02:23 This can take place in the form of local elections, which we've just had here in the United Kingdom.
02:28 But more importantly, I think at the national election level as well, if people feel, you know, that they've got a
02:35 clear sense of where they want to vote, that's unlikely to change.
02:39 There are a couple of examples where this has gone awry. 2017, Theresa May,
02:44 you know, called a general election deciding she was going to consolidate what she thought was a win, a winning position.
02:49 But actually it narrowed dramatically and she only just held on. That's because people changed their minds during the campaign.
02:55 They felt actually she wasn't a credible bet. She didn't have a secure grasp.
02:59 But at this point, I doubt it. Labour have such a commanding lead in the polls between 20 and 22 percent.
03:06 So all they really have to do is just hold on to it.
03:09 What do you think will be the defining issue for this UK election?
03:14 I think there's going to be a whole host of them.
03:17 I mean, I think at the top, cost of living and inflation that continues to dominate.
03:22 While we've seen a bit of a drop in inflation, I think in real terms,
03:25 people's bills, their household bills, energy bills, food prices,
03:30 even larger costs like housing affordability, those are still pressing very, very hard.

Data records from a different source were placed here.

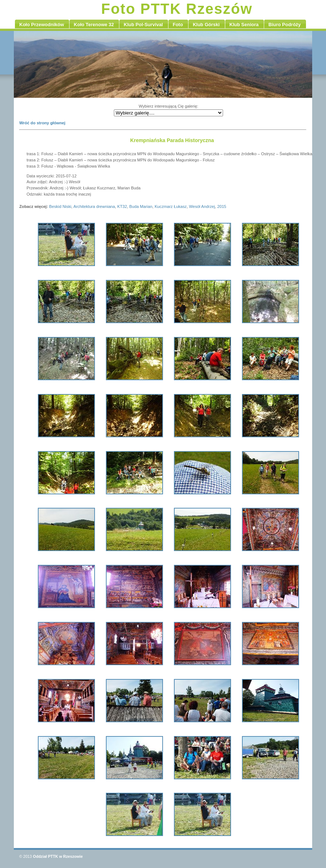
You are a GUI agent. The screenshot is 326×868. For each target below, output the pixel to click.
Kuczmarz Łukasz (171, 206)
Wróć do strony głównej (42, 123)
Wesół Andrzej (202, 206)
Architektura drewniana (94, 206)
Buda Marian (140, 206)
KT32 (122, 206)
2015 (222, 206)
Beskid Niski (60, 206)
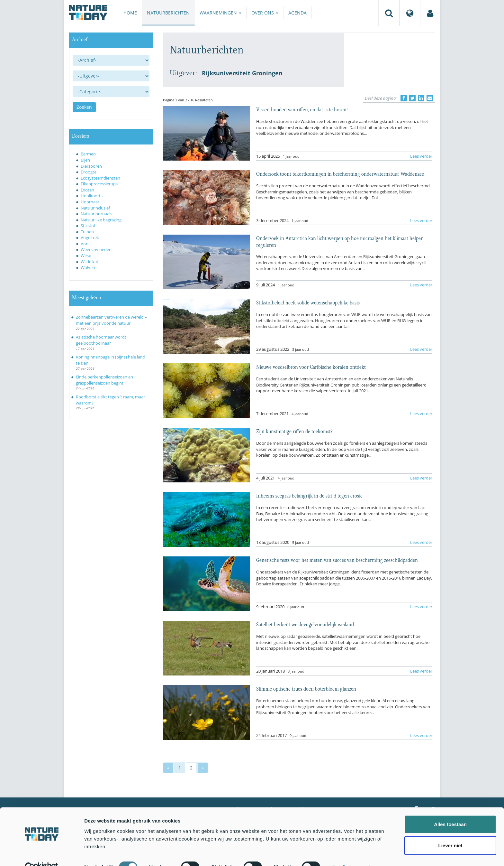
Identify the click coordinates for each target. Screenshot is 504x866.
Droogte (89, 172)
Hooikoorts (92, 196)
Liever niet (450, 832)
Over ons (265, 13)
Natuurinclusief (95, 208)
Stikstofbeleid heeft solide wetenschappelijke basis (308, 302)
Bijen (85, 160)
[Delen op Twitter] (412, 98)
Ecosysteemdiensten (100, 178)
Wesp (86, 255)
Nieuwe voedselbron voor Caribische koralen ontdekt (311, 366)
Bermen (88, 154)
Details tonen (347, 853)
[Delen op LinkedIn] (421, 98)
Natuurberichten (168, 13)
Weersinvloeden (96, 249)
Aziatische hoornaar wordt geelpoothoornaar (101, 340)
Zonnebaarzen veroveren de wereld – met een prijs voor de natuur (111, 320)
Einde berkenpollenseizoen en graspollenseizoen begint (104, 380)
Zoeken (84, 107)
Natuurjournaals (96, 213)
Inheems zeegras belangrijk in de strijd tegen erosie (309, 495)
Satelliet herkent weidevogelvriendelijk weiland (305, 624)
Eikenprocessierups (99, 184)
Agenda (297, 13)
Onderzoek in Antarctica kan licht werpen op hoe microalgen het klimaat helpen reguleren (340, 241)
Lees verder (421, 156)
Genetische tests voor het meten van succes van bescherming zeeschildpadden (337, 559)
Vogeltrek (90, 237)
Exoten (87, 190)
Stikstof (88, 225)
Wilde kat (89, 262)
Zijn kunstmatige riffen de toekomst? (294, 431)
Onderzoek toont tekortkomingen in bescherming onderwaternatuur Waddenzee (340, 173)
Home (130, 13)
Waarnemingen (220, 13)
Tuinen (87, 232)
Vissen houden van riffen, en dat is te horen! (302, 109)
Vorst (86, 243)
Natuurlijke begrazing (101, 220)
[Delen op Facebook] (404, 98)
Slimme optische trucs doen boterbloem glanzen (306, 688)
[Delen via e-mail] (429, 98)
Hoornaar (90, 202)
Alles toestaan (450, 810)
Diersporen (91, 166)
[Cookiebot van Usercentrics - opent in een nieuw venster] (42, 853)
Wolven (88, 267)
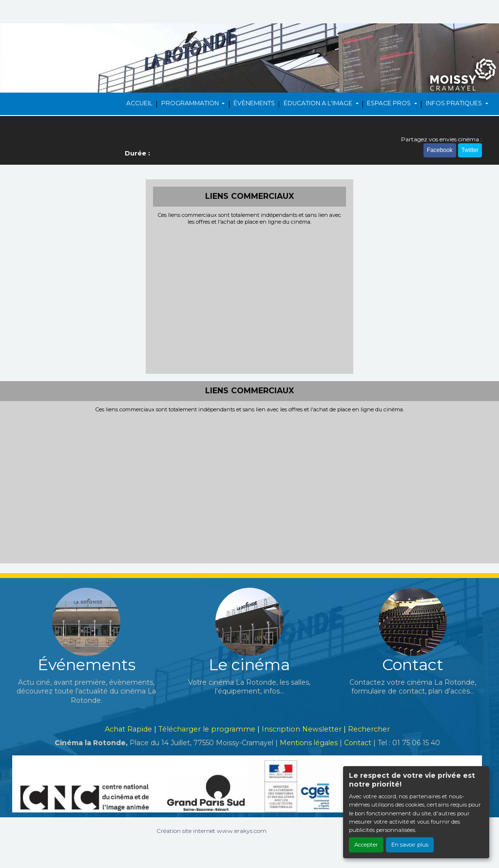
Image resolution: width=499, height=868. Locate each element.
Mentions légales (308, 743)
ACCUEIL (139, 103)
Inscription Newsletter (302, 729)
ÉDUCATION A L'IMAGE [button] (319, 103)
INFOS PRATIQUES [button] (455, 103)
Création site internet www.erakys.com (211, 830)
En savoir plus (410, 845)
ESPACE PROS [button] (389, 103)
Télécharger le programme (207, 729)
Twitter (470, 150)
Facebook (440, 150)
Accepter (366, 845)
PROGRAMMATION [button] (191, 103)
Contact (358, 743)
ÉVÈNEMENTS (254, 103)
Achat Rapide (128, 729)
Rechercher (369, 729)
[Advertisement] (250, 298)
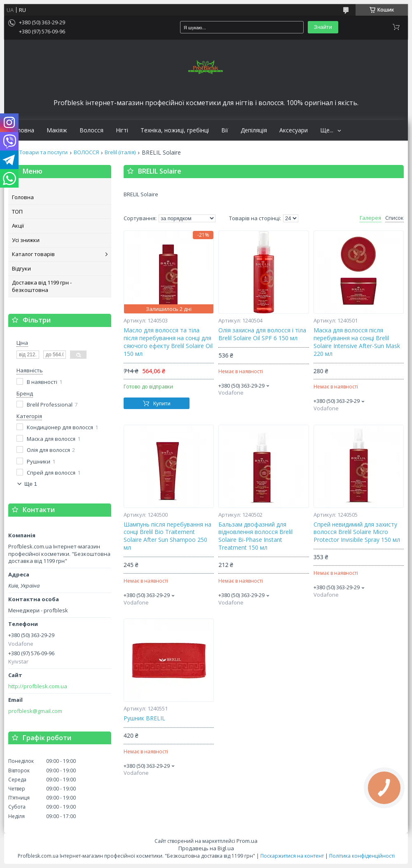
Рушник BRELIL (144, 718)
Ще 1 (30, 484)
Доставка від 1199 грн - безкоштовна (42, 286)
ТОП (17, 212)
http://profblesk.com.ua (37, 686)
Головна (22, 130)
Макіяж (57, 130)
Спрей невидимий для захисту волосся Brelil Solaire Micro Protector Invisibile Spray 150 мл (357, 532)
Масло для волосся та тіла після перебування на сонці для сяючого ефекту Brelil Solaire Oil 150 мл (168, 342)
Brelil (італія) (120, 152)
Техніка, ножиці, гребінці (175, 130)
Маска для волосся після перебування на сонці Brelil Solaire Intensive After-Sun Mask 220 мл (357, 342)
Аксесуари (293, 130)
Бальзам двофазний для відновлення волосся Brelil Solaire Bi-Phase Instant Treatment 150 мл (255, 536)
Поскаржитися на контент (292, 856)
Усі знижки (26, 240)
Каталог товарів (33, 254)
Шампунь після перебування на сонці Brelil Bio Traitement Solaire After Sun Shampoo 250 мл (167, 536)
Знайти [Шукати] (323, 27)
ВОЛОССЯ (86, 152)
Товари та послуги (43, 152)
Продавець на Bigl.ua (206, 848)
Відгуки (21, 268)
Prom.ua (247, 841)
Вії (225, 130)
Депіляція (254, 130)
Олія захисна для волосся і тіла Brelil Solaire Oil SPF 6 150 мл (262, 334)
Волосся (91, 130)
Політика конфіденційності (362, 856)
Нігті (122, 130)
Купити (162, 403)
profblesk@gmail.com (35, 711)
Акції (18, 226)
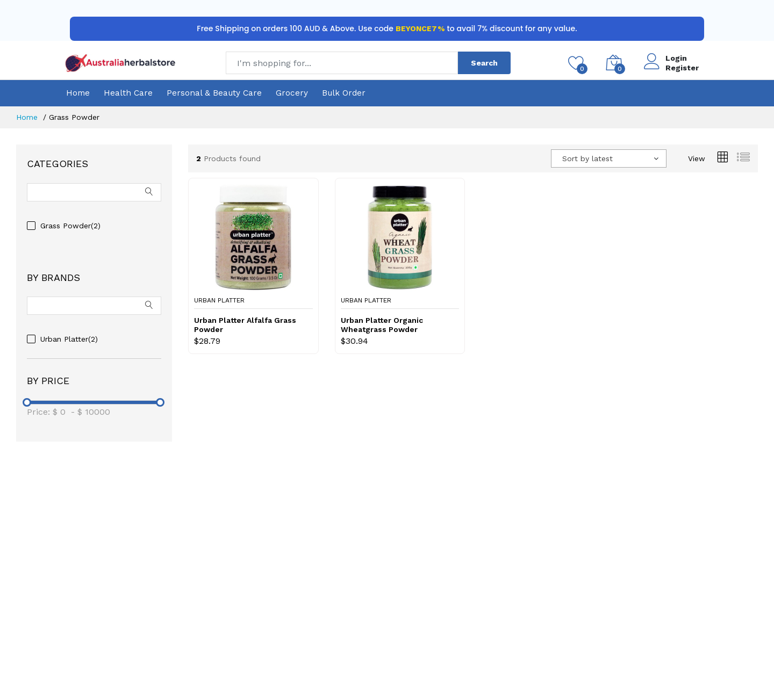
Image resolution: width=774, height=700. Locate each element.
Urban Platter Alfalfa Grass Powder (245, 324)
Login (676, 58)
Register (682, 68)
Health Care (128, 93)
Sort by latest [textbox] (587, 158)
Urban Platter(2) (69, 339)
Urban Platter (219, 300)
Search (484, 63)
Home (78, 93)
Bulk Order (343, 93)
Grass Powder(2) (70, 226)
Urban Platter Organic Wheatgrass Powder (382, 324)
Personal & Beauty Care (214, 93)
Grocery (292, 93)
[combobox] (608, 158)
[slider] (27, 402)
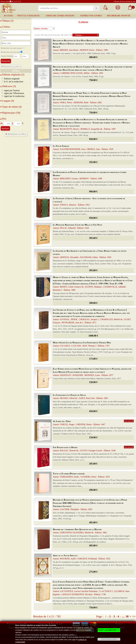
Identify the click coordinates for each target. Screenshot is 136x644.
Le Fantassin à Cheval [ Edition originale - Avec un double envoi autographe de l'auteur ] (89, 202)
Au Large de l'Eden (79, 423)
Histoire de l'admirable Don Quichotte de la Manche (80, 531)
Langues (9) (7, 101)
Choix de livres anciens (60, 16)
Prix (3, 118)
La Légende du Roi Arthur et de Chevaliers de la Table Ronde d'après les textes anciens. (90, 254)
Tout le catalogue (28, 16)
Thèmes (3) (7, 20)
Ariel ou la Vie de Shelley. (81, 557)
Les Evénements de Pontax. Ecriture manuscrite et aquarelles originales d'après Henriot (90, 175)
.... (123, 616)
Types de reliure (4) (11, 106)
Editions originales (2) (13, 74)
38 (127, 616)
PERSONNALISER (109, 639)
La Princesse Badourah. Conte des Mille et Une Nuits (77, 226)
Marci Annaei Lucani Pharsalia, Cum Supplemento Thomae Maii (82, 344)
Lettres (66, 35)
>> (134, 616)
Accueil (9, 16)
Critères (5, 26)
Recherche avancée (119, 16)
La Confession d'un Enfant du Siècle (80, 396)
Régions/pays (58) (10, 112)
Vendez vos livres (91, 16)
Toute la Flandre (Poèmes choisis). (81, 475)
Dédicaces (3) (8, 86)
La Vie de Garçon (83, 148)
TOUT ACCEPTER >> (109, 630)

03:35 And I think people don't feel that the Conservatives have necessarily managed the economy,
03:39 particularly after the farrago of the Prime Minister Trust's mini-budget,
03:44 that people are really still paying for in many, many ways.
03:47 Health care hasn't been sorted out.
03:49 You know, this will rumble on with every election, but this seems to have
03:52 tailed off particularly badly in the past four to five years.
03:55 And in a sense, where is the country going, this sort of more existential question of the economic recovery and jobs?
04:02 It's easy, perhaps two or three years now to look back at Covid and say, well, we're in a post pandemic era.
04:07 But in many ways, actually, job creation and support for small and medium sized businesses hasn't bounced back.
04:14 So there will be questions as to which of the governing parties, you know, is a better bet in terms of helping that resuscitation.
04:21 And then finally, you've got big ticket items like climate change.
04:24 You've got immigration and borders.
04:26 From my perspective, perhaps, you know, European foreign and security policy, Britain's role in the world.
04:31 It just kind of depends on which of the which of those levers, which of those issue buttons, if you like,
04:36 the the parties are going to press as they campaign up and down the country for the next six weeks.
04:41 Amelia, we shall no doubt talk much more about this over the coming weeks.
04:44 For the moment, thank you for that.
04:45 Amelia Hadfield from the Department of Politics at the University of Surrey.